Major Indian Folk Art Forms| Folk Art Form | Region | Key Feature | UNESCO Status |
|---|
| Madhubani/Mithila | Bihar | Geometric; natural motifs; rice paste on walls | GI Tag (2007) |
| Warli | Maharashtra (tribal) | Geometric; white on brown mud; community life | – |
| Pattachitra | Odisha | Palm leaf + cloth; Jagannath motif | GI Tag |
| Gond Art | MP/Chhattisgarh | Dotted/line filled; nature; Jangarh Singh Shyam | – |
| Kalamkari | Andhra Pradesh | Hand-painted cloth; Srikalahasti style | GI Tag |
| Phulkari | Punjab | Embroidery; floral; bridal trousseau | GI Tag |
Important Books
Reference Books| Book | Author | Coverage |
|---|
| The Study of Folklore | Alan Dundes (ed.) | Foundational readings in folklore theory |
| Morphology of the Folktale | Vladimir Propp | Structural analysis of fairy tales |
| The Oral and the Written in Southeast Asia | C.W. Watson (ed.) | Orality and literature interface |
| Folk Literature of India | Prafulla Kumar Mohanty | Indian folk literature survey |
| Oral Poetry | Ruth Finnegan | Cross-cultural oral poetry study |
| Panchatantra | Vishnu Sharma (trans. Patrick Olivelle) | Indian folk narrative |
📚 Preparation Tip: Units 2 (Theories — Propp, Lévi-Strauss, Dundes, Parry-Lord) and Unit 3 (Folk Narrative — myth, legend, folktale, ATU classification) together account for ~30% of questions. Unit 5 (Folk Drama — all Indian forms) and Unit 7 (Folk Art — Madhubani, Warli, Pattachitra, Gond) are heavily visual/specific and reward memorisation of key details.
FAQs
Who can appear for UGC NET Folk Literature?

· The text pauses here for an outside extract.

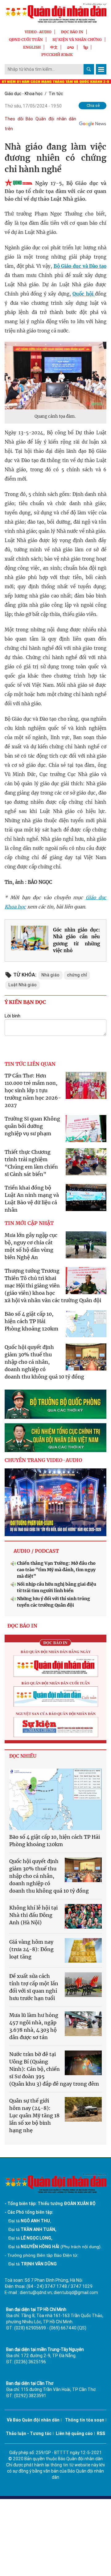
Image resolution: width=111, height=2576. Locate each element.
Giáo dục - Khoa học (24, 93)
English (32, 47)
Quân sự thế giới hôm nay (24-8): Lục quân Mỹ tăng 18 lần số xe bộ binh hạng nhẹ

Candidates with an MA/M.Phil. in Folk Literature, Folklore Studies, Cultural Studies, any Indian Language, Comparative Literature, or Cultural Anthropology with 55% marks (50% reserved) from a recognised university are eligible.
Is there a standard textbook for UGC NET Folk Literature?
No single textbook covers the full syllabus. Prafulla Kumar Mohanty's Folk Literature of India, Dundes' anthology, and Propp's Morphology are the core readings. Supplement with university notes specific to this subject.
How many folk drama forms need to be memorised?
Know the 10–12 major Indian folk theatre forms (Ramlila, Jatra, Tamasha, Nautanki, Yakshagana, Theyyam, Chhau, Ankia Nat, Rasleela, Therukoothu) along with their states and key features.